Are you insane?
"Accept all forms of help desk requests (ticket, email, phone call, on the floor), keep the requester in the loop, be pleasant and respectful, and you will make the user satisfied with the service"
Yes, be respectful, be pleasant, keep the requester up to date. But a formal ticketing process is key to support success. Most importantly if your helpdesk is undermanned (as it is in most companies I've worked for).
Small companies that have maybe 20 or 40 employees, maybe the approach of "anything goes" works, but not when you're dealing with a larger more global company.
For example, what if the support tech is away for a week and they're getting requests for support? If it was in a ticket system, someone else could pick it up. Or what if the technician was working on something just prior to taking their leave? With a ticket system any other tech can view the entire history and get the job done.

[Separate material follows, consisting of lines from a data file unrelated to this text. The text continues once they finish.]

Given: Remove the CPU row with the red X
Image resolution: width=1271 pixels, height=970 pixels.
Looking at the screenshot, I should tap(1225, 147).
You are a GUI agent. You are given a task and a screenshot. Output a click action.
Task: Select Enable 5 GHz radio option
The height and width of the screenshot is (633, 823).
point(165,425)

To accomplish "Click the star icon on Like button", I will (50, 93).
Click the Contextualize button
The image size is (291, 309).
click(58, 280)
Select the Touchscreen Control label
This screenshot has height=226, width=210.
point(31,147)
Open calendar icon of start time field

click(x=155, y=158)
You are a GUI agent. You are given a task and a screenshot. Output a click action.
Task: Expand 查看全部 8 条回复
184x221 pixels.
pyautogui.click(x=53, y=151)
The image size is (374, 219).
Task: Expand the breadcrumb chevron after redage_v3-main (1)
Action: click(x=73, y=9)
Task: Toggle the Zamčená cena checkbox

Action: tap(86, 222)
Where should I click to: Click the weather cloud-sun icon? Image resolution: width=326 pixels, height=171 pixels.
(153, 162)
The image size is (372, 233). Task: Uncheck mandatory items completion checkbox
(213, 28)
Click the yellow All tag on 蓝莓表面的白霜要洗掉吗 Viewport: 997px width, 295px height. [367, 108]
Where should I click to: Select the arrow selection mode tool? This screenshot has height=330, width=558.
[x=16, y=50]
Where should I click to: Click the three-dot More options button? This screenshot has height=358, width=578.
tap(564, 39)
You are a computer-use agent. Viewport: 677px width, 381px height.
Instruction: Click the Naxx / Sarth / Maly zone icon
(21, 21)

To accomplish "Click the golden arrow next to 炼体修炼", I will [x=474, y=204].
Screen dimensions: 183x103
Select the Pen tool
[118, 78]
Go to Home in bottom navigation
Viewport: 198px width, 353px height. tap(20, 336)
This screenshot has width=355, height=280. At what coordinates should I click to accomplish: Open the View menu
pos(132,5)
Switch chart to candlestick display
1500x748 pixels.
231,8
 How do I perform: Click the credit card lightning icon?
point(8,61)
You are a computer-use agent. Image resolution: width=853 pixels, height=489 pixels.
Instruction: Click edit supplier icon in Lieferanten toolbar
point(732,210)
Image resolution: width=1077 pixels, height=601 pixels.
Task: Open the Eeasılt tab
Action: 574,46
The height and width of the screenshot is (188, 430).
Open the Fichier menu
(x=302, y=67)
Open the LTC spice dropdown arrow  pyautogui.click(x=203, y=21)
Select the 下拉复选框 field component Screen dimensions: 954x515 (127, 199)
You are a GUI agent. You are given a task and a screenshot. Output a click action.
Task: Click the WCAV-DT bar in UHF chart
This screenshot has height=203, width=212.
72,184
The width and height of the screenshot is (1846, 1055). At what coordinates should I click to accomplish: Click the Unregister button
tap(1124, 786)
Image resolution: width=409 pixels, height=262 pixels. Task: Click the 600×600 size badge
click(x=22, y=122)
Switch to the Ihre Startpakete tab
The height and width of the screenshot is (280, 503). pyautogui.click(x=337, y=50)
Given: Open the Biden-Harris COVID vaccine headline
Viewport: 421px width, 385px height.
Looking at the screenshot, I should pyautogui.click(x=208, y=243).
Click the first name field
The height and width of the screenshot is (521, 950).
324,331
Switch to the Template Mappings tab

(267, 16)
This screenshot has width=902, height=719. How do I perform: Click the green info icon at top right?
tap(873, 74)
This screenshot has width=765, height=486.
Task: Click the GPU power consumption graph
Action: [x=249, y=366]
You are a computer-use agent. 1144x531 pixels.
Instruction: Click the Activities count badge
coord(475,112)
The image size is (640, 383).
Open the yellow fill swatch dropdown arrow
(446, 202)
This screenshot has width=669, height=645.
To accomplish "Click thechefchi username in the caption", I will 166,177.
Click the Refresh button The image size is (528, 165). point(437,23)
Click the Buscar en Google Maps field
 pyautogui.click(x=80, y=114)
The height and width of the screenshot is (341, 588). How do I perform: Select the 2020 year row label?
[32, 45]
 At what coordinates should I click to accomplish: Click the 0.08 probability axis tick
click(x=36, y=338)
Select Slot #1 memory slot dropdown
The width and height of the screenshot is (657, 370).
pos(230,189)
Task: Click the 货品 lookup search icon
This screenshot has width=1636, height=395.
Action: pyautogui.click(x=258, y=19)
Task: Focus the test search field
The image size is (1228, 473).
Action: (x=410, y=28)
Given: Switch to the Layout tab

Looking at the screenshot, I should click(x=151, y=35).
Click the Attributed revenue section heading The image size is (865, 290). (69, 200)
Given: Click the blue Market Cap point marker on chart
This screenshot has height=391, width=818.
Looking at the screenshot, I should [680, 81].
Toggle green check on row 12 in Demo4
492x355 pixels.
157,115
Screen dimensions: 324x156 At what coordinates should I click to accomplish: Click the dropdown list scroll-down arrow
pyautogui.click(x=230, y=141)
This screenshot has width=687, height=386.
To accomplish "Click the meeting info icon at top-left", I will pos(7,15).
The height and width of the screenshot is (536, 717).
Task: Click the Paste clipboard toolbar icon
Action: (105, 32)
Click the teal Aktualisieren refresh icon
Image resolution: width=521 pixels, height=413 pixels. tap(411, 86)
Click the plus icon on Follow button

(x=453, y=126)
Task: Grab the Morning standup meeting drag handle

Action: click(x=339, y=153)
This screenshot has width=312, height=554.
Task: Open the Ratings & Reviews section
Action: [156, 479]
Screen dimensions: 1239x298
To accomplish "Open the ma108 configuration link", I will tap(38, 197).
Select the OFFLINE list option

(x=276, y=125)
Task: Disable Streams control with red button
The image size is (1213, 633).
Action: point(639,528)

The other problem of course is when you try to justify a new tech. It's far easier to show the work being done by reference of tickets than comb through everyone's email, wracking everyone's brains for drive-by support, etc. Tickets show exactly what is being done by the helpdesk, how rapidly support is rendered, who is a common requester, etc.
Last, but not least; a good ticketing system that's properly used by the helpdesk staff also provides a knowledge base for users and for the helpdesk tech who takes the call. Problem loading program ABC with error XYZ? Ah, ok we had that problem last week, solve it by doing DEF.